• **The problem**:
Where the listing below reaches the line containing "Task: Go to the Gifts section", start writing out lines exactly, and stop once the line containing "The width and height of the screenshot is (903, 588)." has been written.

● ● ● ● ●

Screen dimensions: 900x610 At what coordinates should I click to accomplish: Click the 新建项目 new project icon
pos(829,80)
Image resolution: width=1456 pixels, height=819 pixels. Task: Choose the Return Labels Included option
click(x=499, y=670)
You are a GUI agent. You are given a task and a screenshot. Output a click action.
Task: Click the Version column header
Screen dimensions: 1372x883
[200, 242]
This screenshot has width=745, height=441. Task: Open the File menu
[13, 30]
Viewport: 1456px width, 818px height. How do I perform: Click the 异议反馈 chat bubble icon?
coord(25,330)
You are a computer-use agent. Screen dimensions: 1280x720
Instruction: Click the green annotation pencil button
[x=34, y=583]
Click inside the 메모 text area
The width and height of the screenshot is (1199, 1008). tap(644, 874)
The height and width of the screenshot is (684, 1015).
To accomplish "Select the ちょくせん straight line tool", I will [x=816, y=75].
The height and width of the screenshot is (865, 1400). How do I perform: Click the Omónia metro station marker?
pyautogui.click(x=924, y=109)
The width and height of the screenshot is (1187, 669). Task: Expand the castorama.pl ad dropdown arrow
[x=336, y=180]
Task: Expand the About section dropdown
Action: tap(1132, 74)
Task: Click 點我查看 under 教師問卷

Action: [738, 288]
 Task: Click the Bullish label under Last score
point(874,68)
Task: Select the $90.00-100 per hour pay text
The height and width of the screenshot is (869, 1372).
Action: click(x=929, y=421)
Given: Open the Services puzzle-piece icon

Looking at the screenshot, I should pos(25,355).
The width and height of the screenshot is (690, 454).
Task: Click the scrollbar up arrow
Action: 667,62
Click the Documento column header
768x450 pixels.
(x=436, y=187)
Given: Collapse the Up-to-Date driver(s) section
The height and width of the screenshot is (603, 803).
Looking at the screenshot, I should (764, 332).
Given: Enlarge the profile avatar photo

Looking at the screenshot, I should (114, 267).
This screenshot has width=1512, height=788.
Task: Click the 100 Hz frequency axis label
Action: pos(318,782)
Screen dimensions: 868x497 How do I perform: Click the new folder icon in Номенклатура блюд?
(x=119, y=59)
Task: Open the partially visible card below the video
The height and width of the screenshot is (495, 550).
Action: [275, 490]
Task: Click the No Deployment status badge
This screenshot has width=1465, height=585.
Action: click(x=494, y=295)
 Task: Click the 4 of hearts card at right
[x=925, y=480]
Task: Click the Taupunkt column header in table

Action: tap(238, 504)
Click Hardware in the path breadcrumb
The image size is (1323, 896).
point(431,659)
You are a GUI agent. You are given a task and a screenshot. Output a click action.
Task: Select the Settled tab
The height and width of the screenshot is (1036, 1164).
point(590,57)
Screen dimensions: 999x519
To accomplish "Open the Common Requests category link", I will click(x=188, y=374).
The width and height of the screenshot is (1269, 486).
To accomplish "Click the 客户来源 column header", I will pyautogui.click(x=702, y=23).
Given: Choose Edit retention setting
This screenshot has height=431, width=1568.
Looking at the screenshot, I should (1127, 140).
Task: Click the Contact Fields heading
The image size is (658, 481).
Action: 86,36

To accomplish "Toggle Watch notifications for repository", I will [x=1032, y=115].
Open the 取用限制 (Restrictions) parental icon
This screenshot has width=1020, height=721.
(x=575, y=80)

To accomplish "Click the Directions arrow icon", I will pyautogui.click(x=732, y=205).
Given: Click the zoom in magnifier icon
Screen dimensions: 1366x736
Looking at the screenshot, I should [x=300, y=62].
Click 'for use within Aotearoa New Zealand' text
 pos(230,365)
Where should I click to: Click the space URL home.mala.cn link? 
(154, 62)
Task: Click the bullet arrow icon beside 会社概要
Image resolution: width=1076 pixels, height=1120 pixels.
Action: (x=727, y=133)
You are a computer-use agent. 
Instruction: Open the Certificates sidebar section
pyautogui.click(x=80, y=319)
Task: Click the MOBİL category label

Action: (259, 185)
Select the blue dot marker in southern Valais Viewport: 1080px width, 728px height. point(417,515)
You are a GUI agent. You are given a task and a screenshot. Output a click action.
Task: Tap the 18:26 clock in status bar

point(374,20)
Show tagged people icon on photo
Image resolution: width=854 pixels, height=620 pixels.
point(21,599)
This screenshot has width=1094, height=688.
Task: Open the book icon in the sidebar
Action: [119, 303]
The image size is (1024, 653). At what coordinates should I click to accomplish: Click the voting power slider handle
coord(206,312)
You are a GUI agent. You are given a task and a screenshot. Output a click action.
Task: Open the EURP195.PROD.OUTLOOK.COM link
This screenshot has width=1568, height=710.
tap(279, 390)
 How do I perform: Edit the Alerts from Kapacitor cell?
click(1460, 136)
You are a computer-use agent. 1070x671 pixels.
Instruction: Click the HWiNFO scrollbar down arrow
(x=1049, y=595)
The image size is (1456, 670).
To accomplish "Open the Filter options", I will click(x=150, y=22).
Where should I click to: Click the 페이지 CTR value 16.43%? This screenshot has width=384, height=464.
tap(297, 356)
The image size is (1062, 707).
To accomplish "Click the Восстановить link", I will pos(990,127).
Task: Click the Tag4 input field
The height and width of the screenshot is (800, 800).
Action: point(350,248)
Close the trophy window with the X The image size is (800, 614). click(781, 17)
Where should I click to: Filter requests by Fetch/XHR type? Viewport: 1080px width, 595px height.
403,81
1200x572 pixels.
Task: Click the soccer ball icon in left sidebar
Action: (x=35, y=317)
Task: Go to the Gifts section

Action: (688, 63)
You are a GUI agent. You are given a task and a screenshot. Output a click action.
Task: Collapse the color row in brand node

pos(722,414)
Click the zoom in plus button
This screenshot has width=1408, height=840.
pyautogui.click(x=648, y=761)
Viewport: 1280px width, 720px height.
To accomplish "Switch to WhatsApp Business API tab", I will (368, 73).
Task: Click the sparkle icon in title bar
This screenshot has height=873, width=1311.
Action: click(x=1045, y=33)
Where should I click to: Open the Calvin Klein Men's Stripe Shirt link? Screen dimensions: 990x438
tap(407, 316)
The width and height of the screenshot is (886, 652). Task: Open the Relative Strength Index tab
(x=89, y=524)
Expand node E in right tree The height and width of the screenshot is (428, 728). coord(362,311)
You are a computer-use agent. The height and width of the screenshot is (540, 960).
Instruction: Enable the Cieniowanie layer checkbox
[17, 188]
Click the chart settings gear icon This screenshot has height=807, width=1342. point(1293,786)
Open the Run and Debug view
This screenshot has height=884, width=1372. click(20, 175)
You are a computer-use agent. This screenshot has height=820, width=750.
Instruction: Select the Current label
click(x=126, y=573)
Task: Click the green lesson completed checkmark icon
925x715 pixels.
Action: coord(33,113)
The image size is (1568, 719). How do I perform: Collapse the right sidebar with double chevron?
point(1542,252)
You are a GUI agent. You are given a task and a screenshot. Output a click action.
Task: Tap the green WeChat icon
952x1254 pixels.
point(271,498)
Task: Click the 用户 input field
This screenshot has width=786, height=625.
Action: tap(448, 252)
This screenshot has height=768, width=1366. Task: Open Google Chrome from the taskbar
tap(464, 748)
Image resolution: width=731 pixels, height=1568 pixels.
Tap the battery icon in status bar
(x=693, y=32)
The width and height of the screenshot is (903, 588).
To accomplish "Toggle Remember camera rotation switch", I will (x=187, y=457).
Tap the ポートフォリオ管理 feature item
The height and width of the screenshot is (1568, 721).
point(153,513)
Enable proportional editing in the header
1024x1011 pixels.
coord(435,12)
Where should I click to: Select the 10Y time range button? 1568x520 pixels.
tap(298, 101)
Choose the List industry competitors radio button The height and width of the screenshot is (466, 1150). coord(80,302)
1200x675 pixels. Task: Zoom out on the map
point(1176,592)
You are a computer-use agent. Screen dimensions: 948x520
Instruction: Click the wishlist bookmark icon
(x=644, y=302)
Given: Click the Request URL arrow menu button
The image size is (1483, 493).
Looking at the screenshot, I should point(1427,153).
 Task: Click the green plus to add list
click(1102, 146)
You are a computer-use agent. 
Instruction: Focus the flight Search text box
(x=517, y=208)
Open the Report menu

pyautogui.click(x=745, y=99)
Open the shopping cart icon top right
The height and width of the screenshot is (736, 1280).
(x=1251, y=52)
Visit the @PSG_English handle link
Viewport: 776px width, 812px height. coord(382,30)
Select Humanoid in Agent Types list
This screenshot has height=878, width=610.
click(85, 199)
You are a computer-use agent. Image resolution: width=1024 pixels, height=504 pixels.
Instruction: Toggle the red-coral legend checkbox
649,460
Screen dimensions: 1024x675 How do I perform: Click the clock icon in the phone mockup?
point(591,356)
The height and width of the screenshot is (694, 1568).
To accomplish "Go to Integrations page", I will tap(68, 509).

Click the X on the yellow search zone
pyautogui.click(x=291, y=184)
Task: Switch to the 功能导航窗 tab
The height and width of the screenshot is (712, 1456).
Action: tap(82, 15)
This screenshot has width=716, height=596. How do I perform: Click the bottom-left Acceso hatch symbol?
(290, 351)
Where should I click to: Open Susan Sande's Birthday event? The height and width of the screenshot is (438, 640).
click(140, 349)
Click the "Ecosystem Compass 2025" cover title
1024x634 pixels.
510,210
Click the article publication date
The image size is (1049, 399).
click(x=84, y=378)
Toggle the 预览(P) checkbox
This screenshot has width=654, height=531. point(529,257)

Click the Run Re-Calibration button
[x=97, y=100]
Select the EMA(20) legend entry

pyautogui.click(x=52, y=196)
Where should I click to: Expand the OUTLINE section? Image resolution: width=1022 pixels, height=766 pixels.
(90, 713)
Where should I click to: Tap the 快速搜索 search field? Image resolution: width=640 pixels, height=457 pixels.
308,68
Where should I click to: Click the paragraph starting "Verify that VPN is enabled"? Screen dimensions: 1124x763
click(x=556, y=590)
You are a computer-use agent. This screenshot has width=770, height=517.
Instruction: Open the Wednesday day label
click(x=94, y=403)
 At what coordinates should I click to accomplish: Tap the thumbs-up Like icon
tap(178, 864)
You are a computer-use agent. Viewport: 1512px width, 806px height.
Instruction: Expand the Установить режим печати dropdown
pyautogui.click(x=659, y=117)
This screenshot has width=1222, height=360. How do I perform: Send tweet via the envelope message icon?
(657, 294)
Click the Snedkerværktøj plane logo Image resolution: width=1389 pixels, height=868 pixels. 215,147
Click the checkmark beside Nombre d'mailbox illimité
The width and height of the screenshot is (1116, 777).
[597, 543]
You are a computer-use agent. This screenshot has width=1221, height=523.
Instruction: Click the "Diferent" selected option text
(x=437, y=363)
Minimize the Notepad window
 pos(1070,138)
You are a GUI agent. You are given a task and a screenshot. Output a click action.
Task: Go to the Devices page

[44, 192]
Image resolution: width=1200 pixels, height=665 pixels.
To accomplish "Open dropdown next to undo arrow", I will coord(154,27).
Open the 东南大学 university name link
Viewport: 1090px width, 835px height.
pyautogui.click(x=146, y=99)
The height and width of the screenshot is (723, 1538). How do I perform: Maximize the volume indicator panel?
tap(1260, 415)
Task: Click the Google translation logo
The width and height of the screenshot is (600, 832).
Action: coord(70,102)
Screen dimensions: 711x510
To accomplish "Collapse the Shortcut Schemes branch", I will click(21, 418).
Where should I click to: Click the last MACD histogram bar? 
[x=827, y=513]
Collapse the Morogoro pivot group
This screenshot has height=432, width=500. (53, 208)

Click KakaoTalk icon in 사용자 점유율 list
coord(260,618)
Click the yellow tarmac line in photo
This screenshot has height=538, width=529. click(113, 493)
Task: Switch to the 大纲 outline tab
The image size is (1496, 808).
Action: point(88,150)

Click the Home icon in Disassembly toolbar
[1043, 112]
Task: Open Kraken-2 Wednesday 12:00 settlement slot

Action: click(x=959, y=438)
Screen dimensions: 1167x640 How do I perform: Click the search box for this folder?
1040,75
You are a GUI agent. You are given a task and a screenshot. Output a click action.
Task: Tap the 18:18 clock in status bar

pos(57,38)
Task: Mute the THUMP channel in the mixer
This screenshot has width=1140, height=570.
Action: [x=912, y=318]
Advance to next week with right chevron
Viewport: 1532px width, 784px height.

● ● ● ● ●

• **Exercise output**:
Task: Go to the Gifts section

Action: (688, 63)
You are a GUI agent. You are given a task and a screenshot. Output a click action.
Task: Collapse the color row in brand node

pos(722,414)
Click the zoom in plus button
This screenshot has width=1408, height=840.
pyautogui.click(x=648, y=761)
Viewport: 1280px width, 720px height.
To accomplish "Switch to WhatsApp Business API tab", I will (368, 73).
Task: Click the sparkle icon in title bar
This screenshot has height=873, width=1311.
Action: click(x=1045, y=33)
Where should I click to: Open the Calvin Klein Men's Stripe Shirt link? Screen dimensions: 990x438
tap(407, 316)
The width and height of the screenshot is (886, 652). Task: Open the Relative Strength Index tab
(x=89, y=524)
Expand node E in right tree The height and width of the screenshot is (428, 728). coord(362,311)
You are a computer-use agent. The height and width of the screenshot is (540, 960).
Instruction: Enable the Cieniowanie layer checkbox
[17, 188]
Click the chart settings gear icon This screenshot has height=807, width=1342. point(1293,786)
Open the Run and Debug view
This screenshot has height=884, width=1372. click(20, 175)
You are a computer-use agent. This screenshot has height=820, width=750.
Instruction: Select the Current label
click(x=126, y=573)
Task: Click the green lesson completed checkmark icon
925x715 pixels.
Action: coord(33,113)
The image size is (1568, 719). How do I perform: Collapse the right sidebar with double chevron?
point(1542,252)
You are a GUI agent. You are given a task and a screenshot. Output a click action.
Task: Tap the green WeChat icon
952x1254 pixels.
point(271,498)
Task: Click the 用户 input field
This screenshot has width=786, height=625.
Action: tap(448, 252)
This screenshot has height=768, width=1366. Task: Open Google Chrome from the taskbar
tap(464, 748)
Image resolution: width=731 pixels, height=1568 pixels.
Tap the battery icon in status bar
(x=693, y=32)
The width and height of the screenshot is (903, 588).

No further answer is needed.